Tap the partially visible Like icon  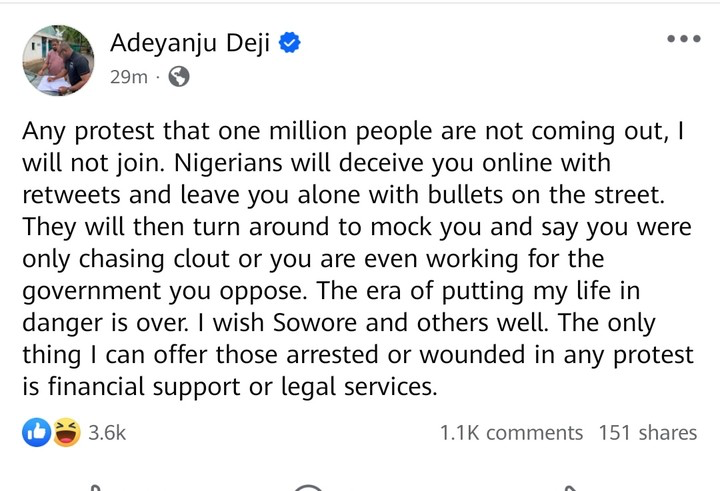pos(95,487)
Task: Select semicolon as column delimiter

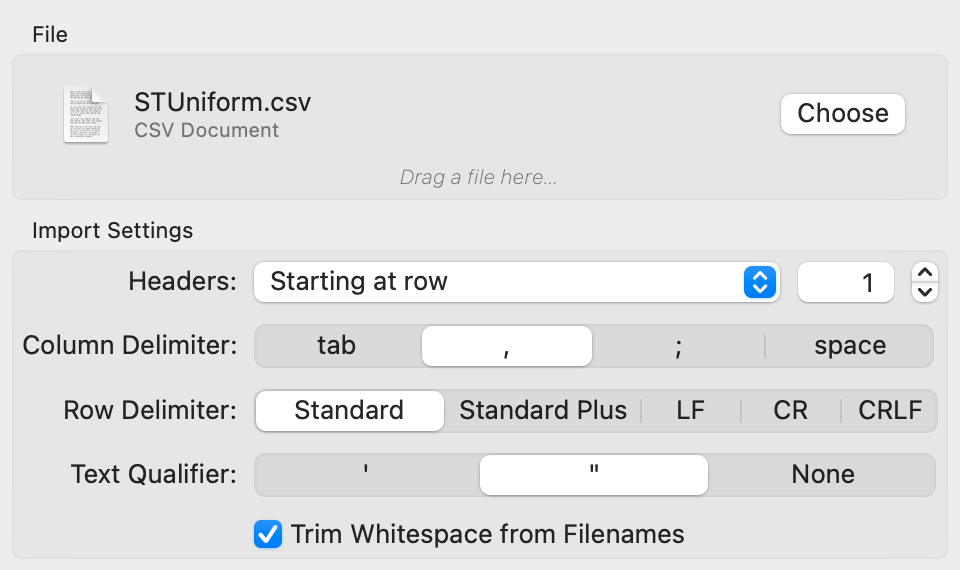Action: (678, 346)
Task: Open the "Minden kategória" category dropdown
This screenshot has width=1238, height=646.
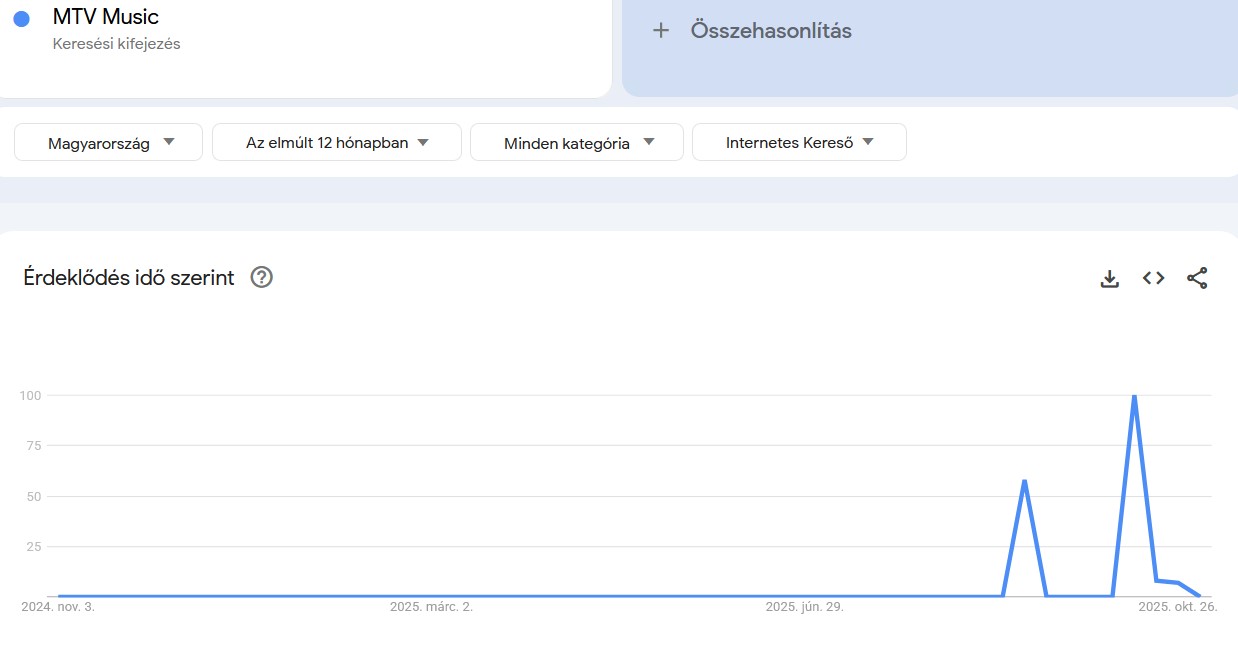Action: point(576,142)
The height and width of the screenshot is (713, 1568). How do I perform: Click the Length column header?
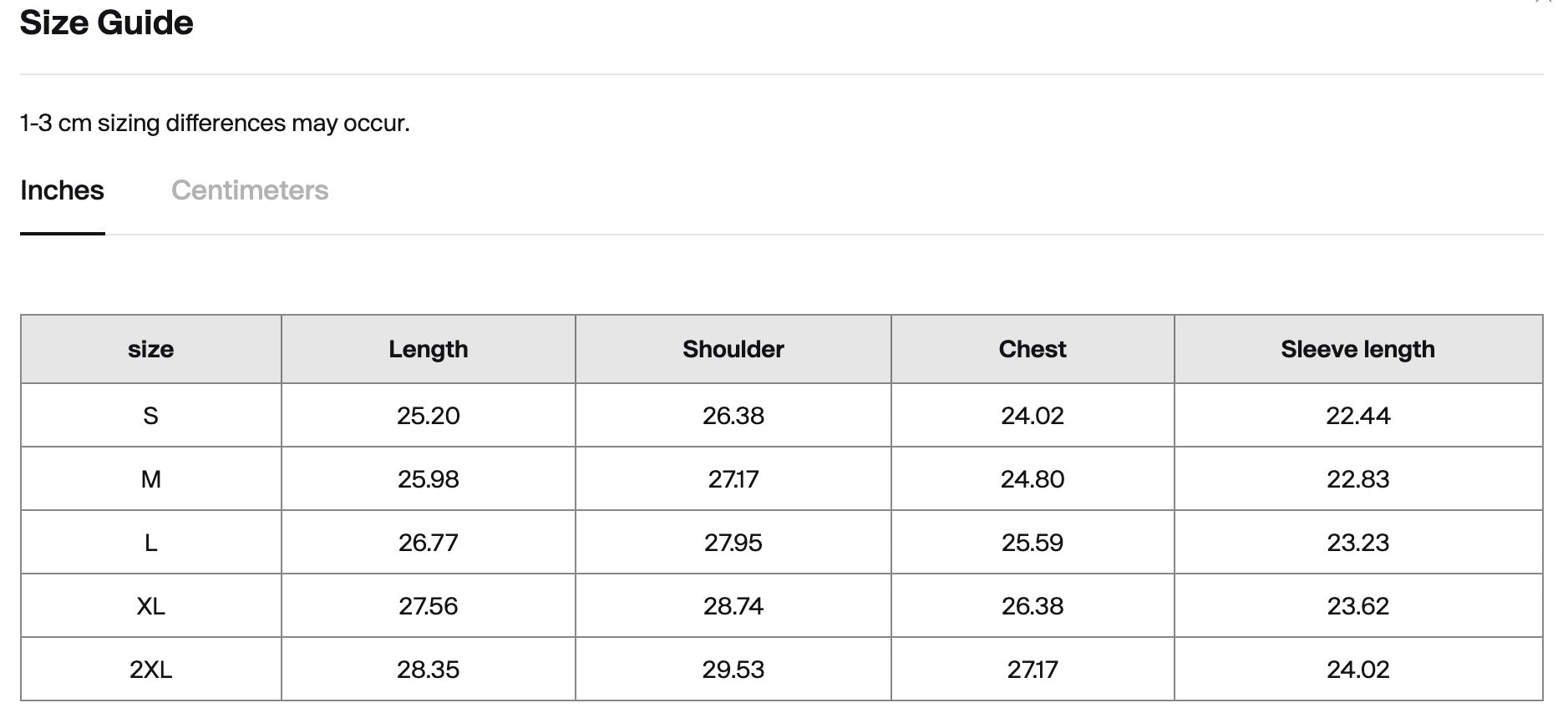(428, 349)
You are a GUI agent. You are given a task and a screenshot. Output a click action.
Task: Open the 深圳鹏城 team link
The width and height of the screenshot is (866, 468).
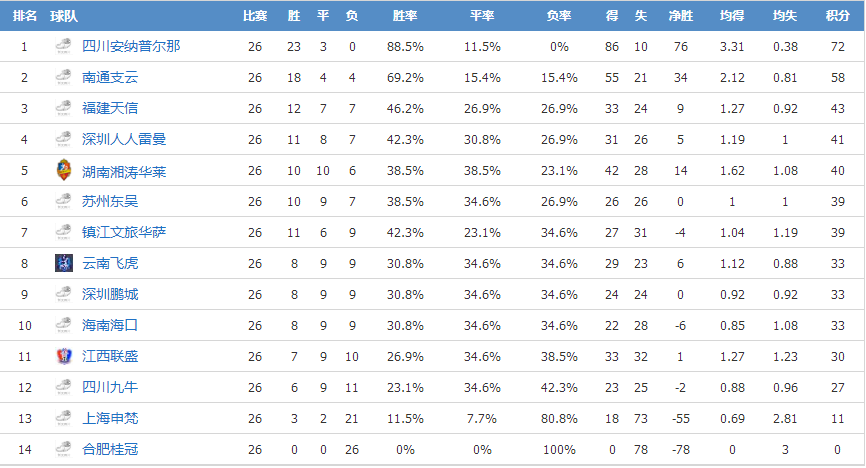click(110, 294)
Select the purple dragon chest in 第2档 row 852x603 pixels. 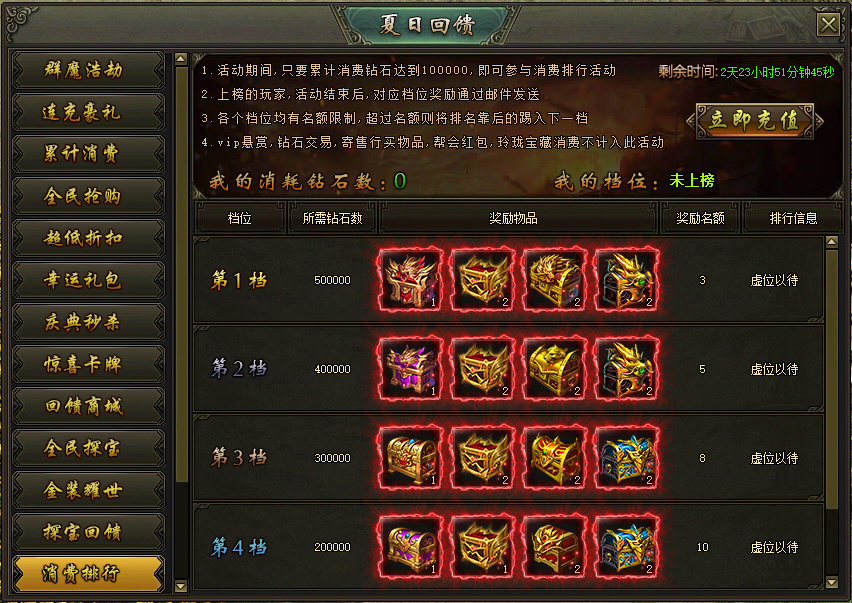(x=410, y=369)

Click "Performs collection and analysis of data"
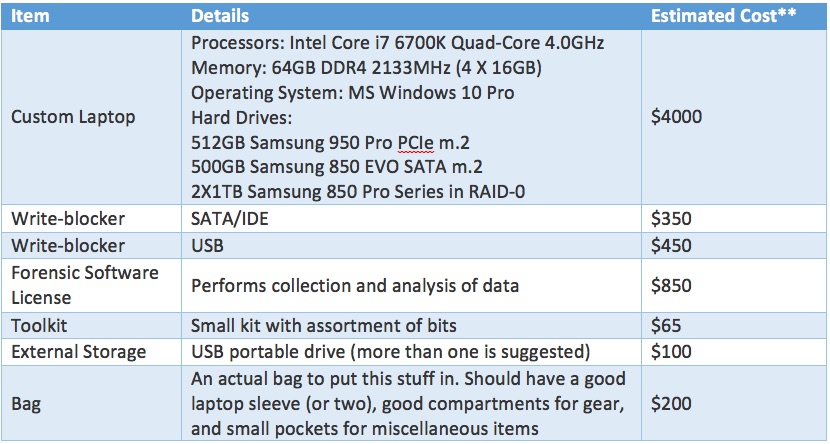(355, 286)
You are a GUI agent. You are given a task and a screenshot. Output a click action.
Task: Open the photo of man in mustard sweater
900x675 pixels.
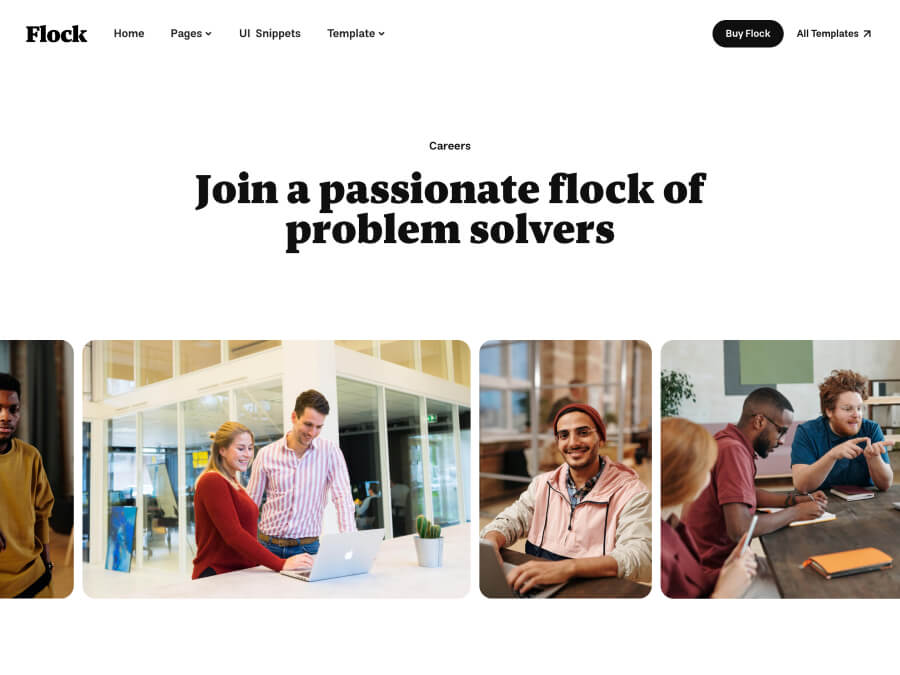click(x=37, y=469)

□ □ □ □

Task goal.
Report each line above that contains the word "width", copying it in full.

Response to the exercise.
This screenshot has width=1238, height=646.
The height and width of the screenshot is (713, 1568). How do I perform: Click the Length column header?
The width and height of the screenshot is (866, 468).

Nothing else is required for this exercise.